--- Task directions ---
Reproduce the records verbatim, from the line containing "Open the info panel icon at right" through the end of the records, including both ends.

[START]

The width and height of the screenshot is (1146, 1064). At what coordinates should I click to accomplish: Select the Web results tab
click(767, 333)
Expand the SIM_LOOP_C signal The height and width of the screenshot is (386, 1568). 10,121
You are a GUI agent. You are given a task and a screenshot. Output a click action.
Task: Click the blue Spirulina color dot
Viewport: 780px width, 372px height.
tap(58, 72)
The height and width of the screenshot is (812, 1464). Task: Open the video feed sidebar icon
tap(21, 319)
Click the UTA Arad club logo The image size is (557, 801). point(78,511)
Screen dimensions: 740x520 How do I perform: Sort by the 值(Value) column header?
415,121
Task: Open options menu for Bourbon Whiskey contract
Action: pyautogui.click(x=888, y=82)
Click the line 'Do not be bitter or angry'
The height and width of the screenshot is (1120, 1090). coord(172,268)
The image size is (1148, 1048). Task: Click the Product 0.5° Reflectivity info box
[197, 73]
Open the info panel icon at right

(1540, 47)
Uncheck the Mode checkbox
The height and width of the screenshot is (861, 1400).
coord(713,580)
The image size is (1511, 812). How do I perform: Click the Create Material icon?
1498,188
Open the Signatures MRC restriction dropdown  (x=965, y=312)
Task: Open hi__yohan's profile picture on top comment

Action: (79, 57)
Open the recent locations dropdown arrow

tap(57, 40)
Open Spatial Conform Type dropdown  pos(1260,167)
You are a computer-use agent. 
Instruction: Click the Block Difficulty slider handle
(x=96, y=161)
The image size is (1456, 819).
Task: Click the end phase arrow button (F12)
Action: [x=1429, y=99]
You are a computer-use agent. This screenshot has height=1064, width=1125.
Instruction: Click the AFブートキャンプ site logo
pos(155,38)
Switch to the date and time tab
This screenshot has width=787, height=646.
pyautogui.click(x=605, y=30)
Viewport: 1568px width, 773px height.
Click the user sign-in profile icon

[END]

--- Output for this task ---
Open the info panel icon at right

(1540, 47)
Uncheck the Mode checkbox
The height and width of the screenshot is (861, 1400).
coord(713,580)
The image size is (1511, 812). How do I perform: Click the Create Material icon?
1498,188
Open the Signatures MRC restriction dropdown  (x=965, y=312)
Task: Open hi__yohan's profile picture on top comment

Action: (79, 57)
Open the recent locations dropdown arrow

tap(57, 40)
Open Spatial Conform Type dropdown  pos(1260,167)
You are a computer-use agent. 
Instruction: Click the Block Difficulty slider handle
(x=96, y=161)
The image size is (1456, 819).
Task: Click the end phase arrow button (F12)
Action: [x=1429, y=99]
You are a computer-use agent. This screenshot has height=1064, width=1125.
Instruction: Click the AFブートキャンプ site logo
pos(155,38)
Switch to the date and time tab
This screenshot has width=787, height=646.
pyautogui.click(x=605, y=30)
Viewport: 1568px width, 773px height.
Click the user sign-in profile icon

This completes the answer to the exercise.